Text block:
═══
- League: National Basketball Association
- Sport: Basketball
- Duration: October 28, 1983 – April 15, 1984; April 17 – May 25, 1984 (Playoffs); May 27 – June 12, 1984 (Finals);
- Teams: 23
- TV partner(s): CBS, ESPN, USA

Draft
- Top draft pick: Ralph Sampson
- Picked by: Houston Rockets

Regular season
- Top seed: Boston Celtics
- Season MVP: Larry Bird (Boston)
- Top scorer: Adrian Dantley (Utah)

Playoffs
- Eastern champions: Boston Celtics
- Eastern runners-up: Milwaukee Bucks
- Western champions: Los Angeles Lakers
- Western runners-up: Phoenix Suns

Finals
- Champions: Boston Celtics
- Runners-up: Los Angeles Lakers
- Finals MVP: Larry Bird (Boston)

NBA seasons
- ← 1982–831984–85 →

= 1983–84 NBA season =

38th NBA season

The 1983–84 NBA season was the 38th season of the National Basketball Association. The season ended with the Boston Celtics winning the NBA championship, beating the Los Angeles Lakers 4 games to 3 for the second time since 1969 in the NBA Finals.

==Notable occurrences==

Coaching changes
Offseason
| Team | 1982–83 coach | 1983–84 coach |
| Atlanta Hawks | Kevin Loughery | Mike Fratello |
| Boston Celtics | Bill Fitch | K.C. Jones |
| Chicago Bulls | Paul Westhead | Kevin Loughery |
| Detroit Pistons | Scotty Robertson | Chuck Daly |
| Golden State Warriors | Al Attles | Johnny Bach |
| Houston Rockets | Del Harris | Bill Fitch |
| New Jersey Nets | Bill Blair | Stan Albeck |
| San Antonio Spurs | Stan Albeck | Morris McHone |
| San Diego Clippers | Paul Silas | Jim Lynam |
In-season
| Team | Outgoing coach | Incoming coach |
| San Antonio Spurs | Morris McHone | Bob Bass |

- The Detroit Pistons defeated the Denver Nuggets 186–184 in triple overtime) on December 13, 1983, to set a record for most points scored by both teams in an NBA game (370). The previous record (337) had been set on March 6, 1982, when San Antonio beat Milwaukee 171–166
- The 1984 NBA All-Star Game was played at McNichols Sports Arena in Denver, Colorado, with the East defeating the West 154–145. Isiah Thomas of the Detroit Pistons wins the game's MVP award. Larry Nance of the Phoenix Suns won the first NBA Slam Dunk championship.
═══
Data listing:
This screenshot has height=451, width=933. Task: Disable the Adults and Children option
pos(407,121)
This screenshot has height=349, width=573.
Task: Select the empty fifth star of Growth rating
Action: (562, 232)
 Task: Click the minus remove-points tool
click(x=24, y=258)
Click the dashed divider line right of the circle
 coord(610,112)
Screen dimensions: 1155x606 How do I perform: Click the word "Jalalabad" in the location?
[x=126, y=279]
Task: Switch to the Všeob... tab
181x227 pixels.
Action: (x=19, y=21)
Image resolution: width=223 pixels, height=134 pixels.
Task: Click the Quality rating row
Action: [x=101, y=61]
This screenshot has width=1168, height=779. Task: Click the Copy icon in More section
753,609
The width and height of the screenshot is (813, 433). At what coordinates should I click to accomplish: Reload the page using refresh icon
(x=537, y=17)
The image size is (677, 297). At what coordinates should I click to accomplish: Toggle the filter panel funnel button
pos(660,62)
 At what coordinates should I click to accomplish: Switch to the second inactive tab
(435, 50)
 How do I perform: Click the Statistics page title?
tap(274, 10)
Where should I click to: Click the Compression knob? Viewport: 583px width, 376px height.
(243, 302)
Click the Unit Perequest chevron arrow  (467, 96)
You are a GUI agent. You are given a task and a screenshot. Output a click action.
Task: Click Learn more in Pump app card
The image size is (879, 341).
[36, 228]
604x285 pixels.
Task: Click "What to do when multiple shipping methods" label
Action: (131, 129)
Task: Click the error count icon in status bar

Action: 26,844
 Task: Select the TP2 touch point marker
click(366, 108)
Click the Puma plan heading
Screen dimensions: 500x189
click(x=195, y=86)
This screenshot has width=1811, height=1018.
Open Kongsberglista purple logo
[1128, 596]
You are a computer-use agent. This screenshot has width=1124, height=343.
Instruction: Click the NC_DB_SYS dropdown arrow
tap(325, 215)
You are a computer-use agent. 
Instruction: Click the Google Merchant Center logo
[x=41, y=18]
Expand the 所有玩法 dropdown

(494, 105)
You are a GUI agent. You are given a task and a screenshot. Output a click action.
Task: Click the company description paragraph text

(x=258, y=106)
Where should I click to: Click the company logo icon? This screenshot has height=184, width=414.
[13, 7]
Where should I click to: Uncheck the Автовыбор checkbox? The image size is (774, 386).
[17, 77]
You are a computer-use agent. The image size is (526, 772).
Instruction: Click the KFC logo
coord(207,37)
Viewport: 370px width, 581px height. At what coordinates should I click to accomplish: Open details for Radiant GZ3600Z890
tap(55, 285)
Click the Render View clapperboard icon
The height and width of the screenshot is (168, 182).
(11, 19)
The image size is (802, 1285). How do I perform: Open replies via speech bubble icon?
═══
The request: Write the next part of the article on the 1983–84 NBA season, picking up after its final sentence. The records have no connection to the article on the 1983–84 NBA season.

Response:
- David Stern began his tenure as the league's fourth commissioner, effective April 1.
- The NBA Playoffs were expanded from 6 teams per conference to 8, where it stands to this date (with a play-in tournament for the #7 and #8 seeds in each conference added in 2020). As a result, the 'first round bye' system was eliminated.
- For the first time, the first round of the NBA Playoffs went from best-of-three to best-of-five playoff. The first round would remain best-of-five until going to best-of-seven in 2003.
- Ralph Sampson became the first rookie to win the Rookie of the Month Award in every month of the season. He unanimously won the Rookie of the Year Award. David Robinson, Chris Paul, Blake Griffin, Damian Lillard, Karl-Anthony Towns, and Victor Wembanyama would later achieve the same feat.
- Kareem Abdul-Jabbar surpassed Wilt Chamberlain to become the all-time NBA career leader in points. He passed Chamberlain in a game against the Utah Jazz at Las Vegas' Thomas & Mack Center on April 5. Fittingly, it was his trademark sky-hook that put him in the record books.
- The Dallas Mavericks made their first postseason appearance, beating the Seattle SuperSonics 3 game to 2 before bowing out to the Los Angeles Lakers 4–1 in the Conference Semifinals. Game 5 of the Seattle series was played at Moody Coliseum as Reunion Arena, the Mavericks' home, was unavailable.
- The Utah Jazz appeared in the postseason for the first time, defeating the Denver Nuggets 3 games to 2 in the opening round and then losing to the Phoenix Suns 4 to 2 games in the Western semis. This started a streak of 20 consecutive playoff appearances, fourth longest in the NBA behind the Portland Trail Blazers (21 between 1983 and 2003), the Philadelphia 76ers (23 between 1949 (as Syracuse Nationals) and 1971), and the San Antonio Spurs 22 between 1998 and 2019).
- The Clippers play their final season in San Diego, California.
- This would be the last season until 2013–14 that the Finals had the 2–2–1–1–1 format (for home and away games for a finalist). The Finals would adopt the 2–3–2 format the following season.
- The New Jersey Nets won a playoff series for the first time in their NBA history, upsetting the defending champion Philadelphia 76ers in five games. The series marked the only time (to date) a road team won every game in a five-game playoff series.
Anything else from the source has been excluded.